1. I’m Not There (2007)

It’s almost unfair; Todd Haynes so expertly deconstructs the pop-music biopic that it’s difficult to picture another one so satisfying. He does it through a relatively simple, even potentially pedestrian, concept: Looking at Bob Dylan in a number of guises, reflecting different phases of his career (at least through the early 1980s; the lack of an Old Man Dylan feels even more glaring now than it did at the time of its initial release): There’s a young folkie (Marcus Carl Franklin), a protest musician who has a later born-again Christian phase (Christian Bale), a philosopher-poet (Ben Whishaw), an actor with marital problems (Heath Ledger), a cowboy (Richard Gere) and an eccentric iconoclast (Cate Blanchett). All of the hallmarks and pitfalls of the genre are here, some turned inside-out: In the matter of competing documentaries that outshine the fictional versions, there are scenes inspired by the Dylan doc Don’t Look Back; for stunt-y imitations that get awards attention, there’s Blanchett’s gender-bending turn that did wind up garnering an Oscar nomination even as it seems to take the piss out of that pipeline; there’s even a now-prescient, probably accidental nod to the unauthorized biopics by the fact that none of these characters are actually called Bob Dylan.
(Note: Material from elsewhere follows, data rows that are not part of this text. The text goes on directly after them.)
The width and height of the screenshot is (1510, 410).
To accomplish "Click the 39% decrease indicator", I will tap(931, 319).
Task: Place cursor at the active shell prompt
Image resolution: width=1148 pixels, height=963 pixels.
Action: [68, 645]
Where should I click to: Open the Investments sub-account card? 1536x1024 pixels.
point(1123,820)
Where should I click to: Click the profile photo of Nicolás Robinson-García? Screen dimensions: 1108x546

It does all this, though, without particularly calling attention to itself; as showy as the idea is, I’m Not There is too purely entertaining and unpredictable to dismiss as a pretentious exercise. Haynes has a few other movies that sometimes feel as if they’re indulging academics over emotions, but this, one of his more formally experimental movies, is also one of his most playful. In other words, it reflects the spirit of Bob Dylan perfectly. So many contemporary pop-music biopics have all the artistry of a press release, but occasionally you get a reminder that they can become their own weird art form.